As for the workaround: beware since that causes subtle differences in ordering; The task starts on the global pool, and only then hops to the target actor -- so there's an extra hop here which may be good to be aware of.

Yeah, a cursory reading of the SILGen seemed to confirm, but my SIL knowledge is very limited, so this was low-confidence signal.

Yeah, it feels unfortunate — though at least in our case, it's unlikely to cause any noticeable difference. The code itself is (almost) as simple as the example code above, and we don't have any ordering concerns.

Filed Sendable warning produced for unused non-Sendable result value ¡ Issue #65463 ¡ apple/swift ¡ GitHub

I did not try, but... what about discarding the result from @SomeDedicatedActor?

@SomeDedicatedActor
func f_ignoringResult() async {
    _ = await f()
}

@MainActor
func g() async {
    await f_ignoringResult() // no result, no pain?
}

This workaround (if it works) does not need any extra task, extra hop, or extra ordering concern.

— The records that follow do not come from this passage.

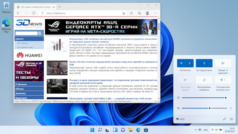Image resolution: width=238 pixels, height=134 pixels.
Task: Open the Новости menu section
Action: 20,39
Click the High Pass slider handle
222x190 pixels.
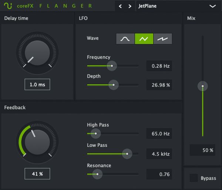[95, 134]
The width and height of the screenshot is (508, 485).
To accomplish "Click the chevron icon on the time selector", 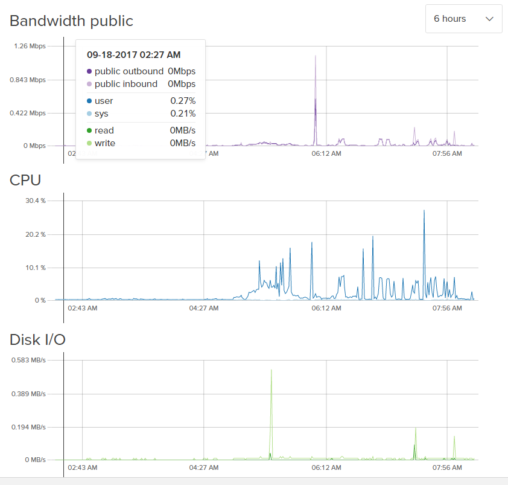I will pos(490,19).
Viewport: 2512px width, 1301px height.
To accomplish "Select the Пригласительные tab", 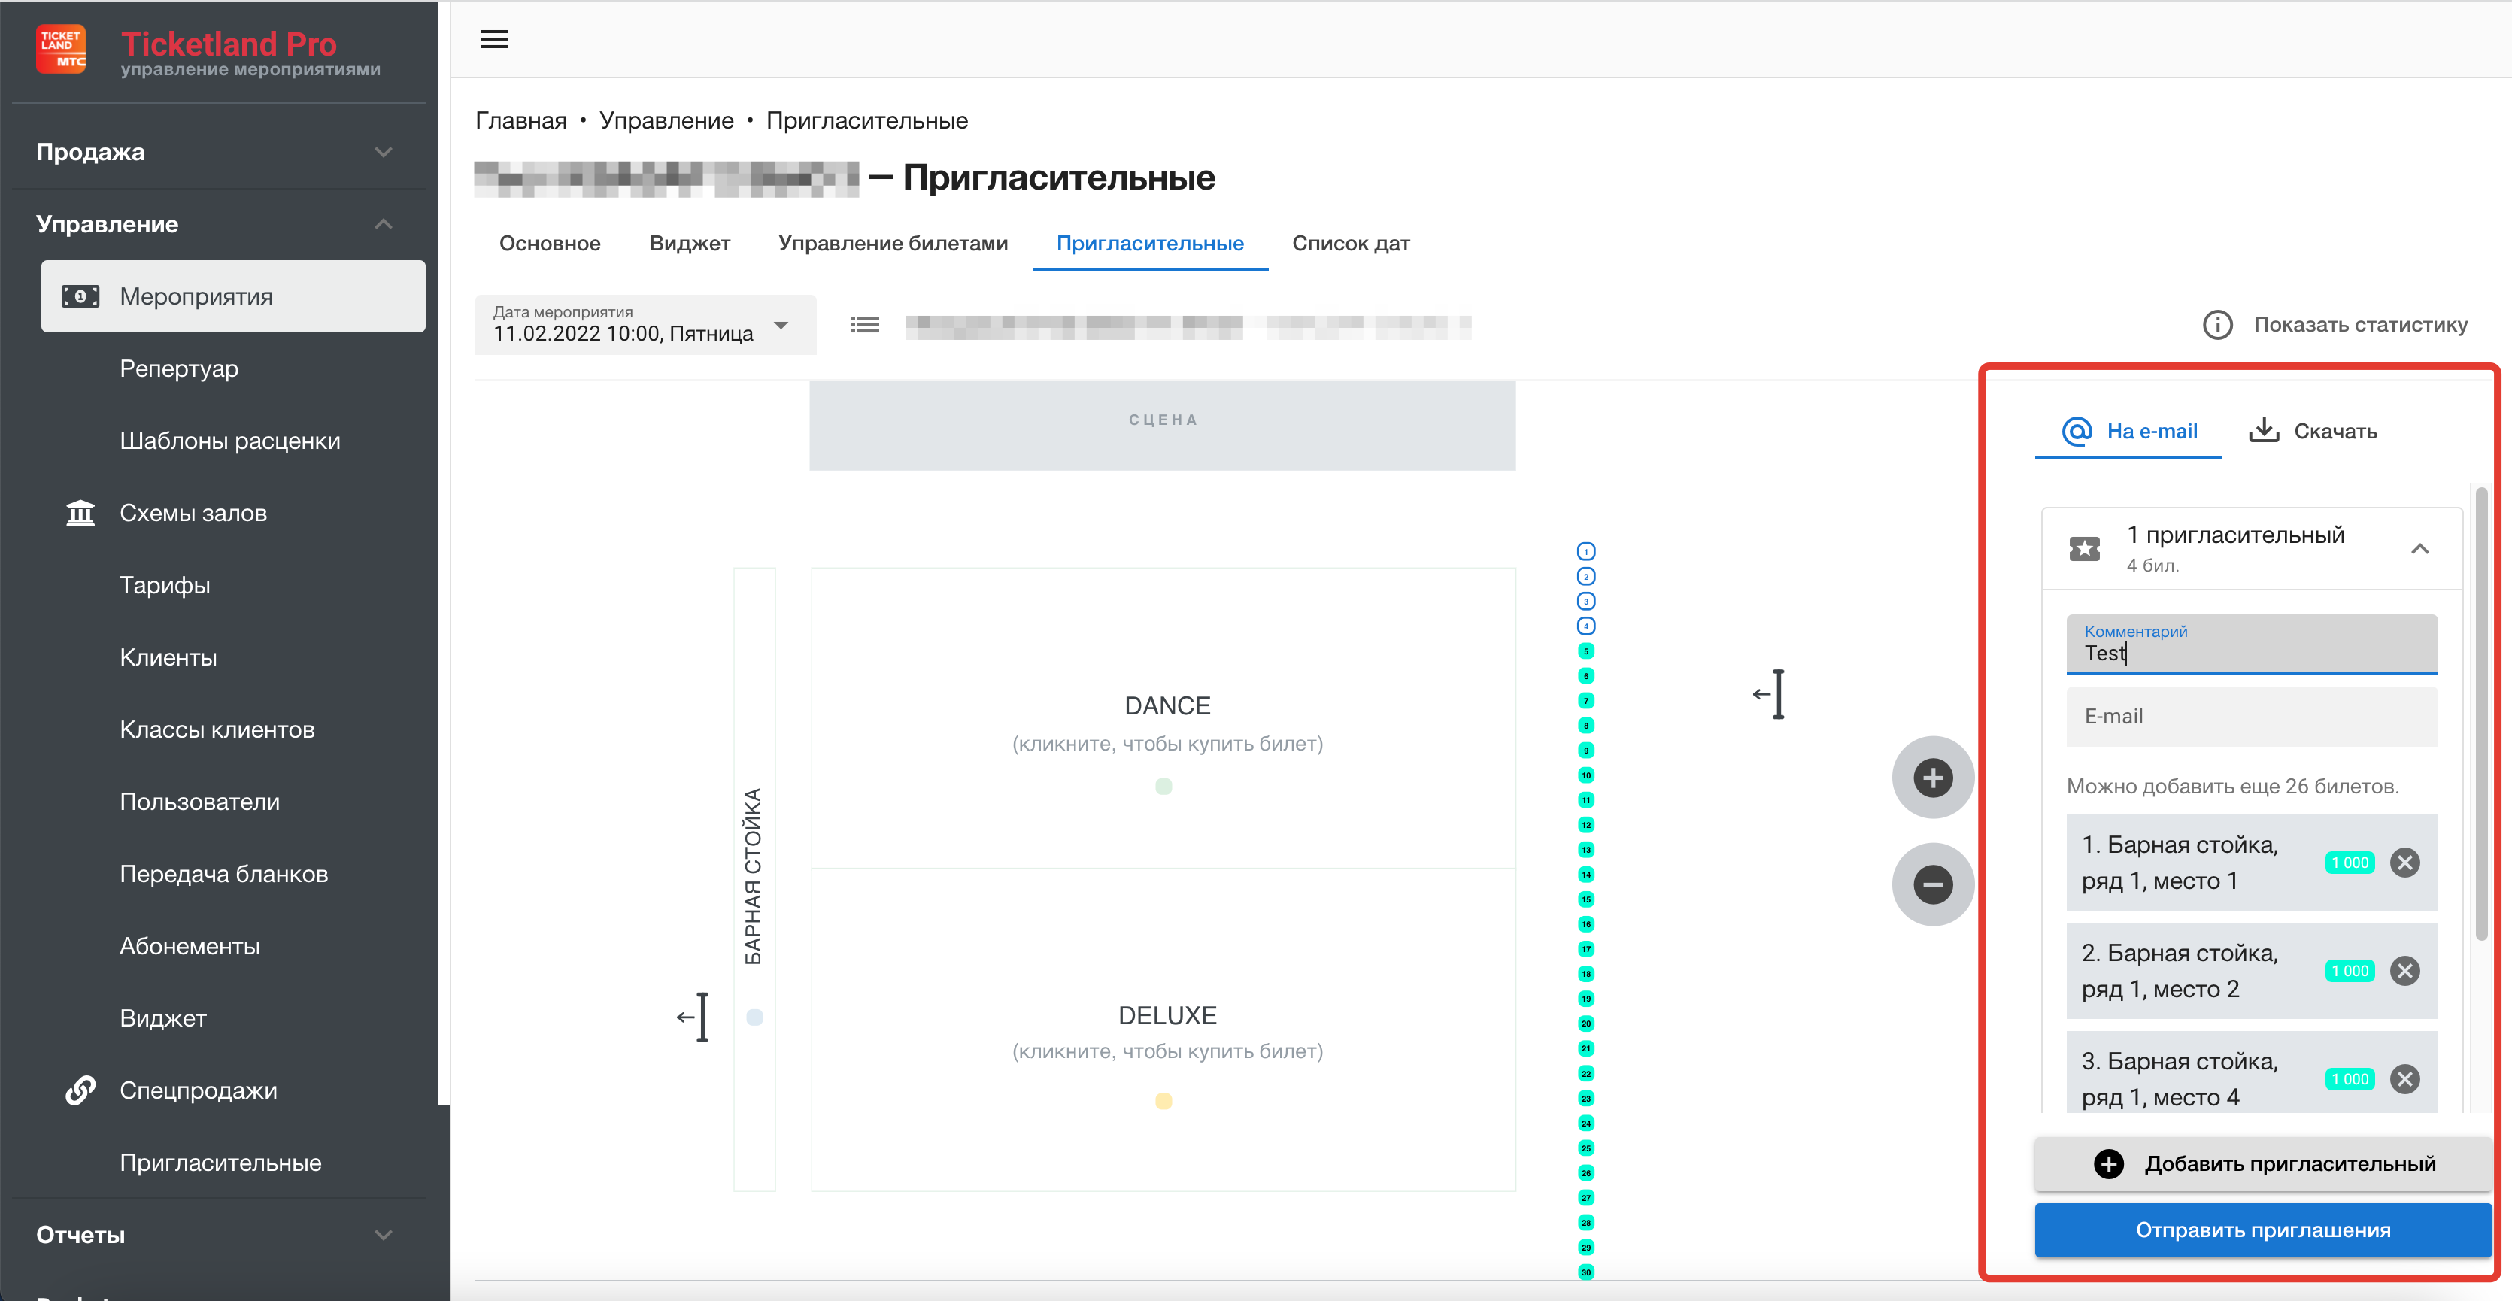I will pos(1152,246).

Yeah, this definitely works, and in general, would be a more direct workaround — though in my specific case, would be a little more frustrating to use. (See the "Context" disclosure in my original post, in case you missed it)

1 Like

:+1: I missed it, sorry. Maybe some other users will be happy to find this alternative technique under their plain sight ;-)

1 Like

If the value is non-Sendable, it could have deinit effects that are only allowed to happen in its original actor. So ignoring the result really would have to “avoid returning” the result from the actor, in that it would have to destroy the value before leaving the actor’s isolation context. That seems fairly subtle to me, but maybe it’s consistent with writing an isolated method that returns a non-Sendable type at all, since you’ll never be able to use the result from outside the isolation.

3 Likes

I had this same thought as I filed the issue above (and should have called it out in this thread) — I can see now why this might not be done today, because deinit may need to happen on the original actor; but it would be extremely convenient if it were possible for the compiler to do this automatically when the result was explicitly discarded. I can't, off the top of my head, think of a reason why that would necessarily be problematic (since it's the only safe way to destroy the value anyway).

I think if you got an error like “non-Sendable result of isolated method blah must be discarded” then it becomes explicit enough to make me happy. :-) Implementation-wise, I figure the task that gets onto the actor from such a call site will include the destruction of the value and have a return type of Void at the SIL level, basically synthesizing the manual helper function shown above.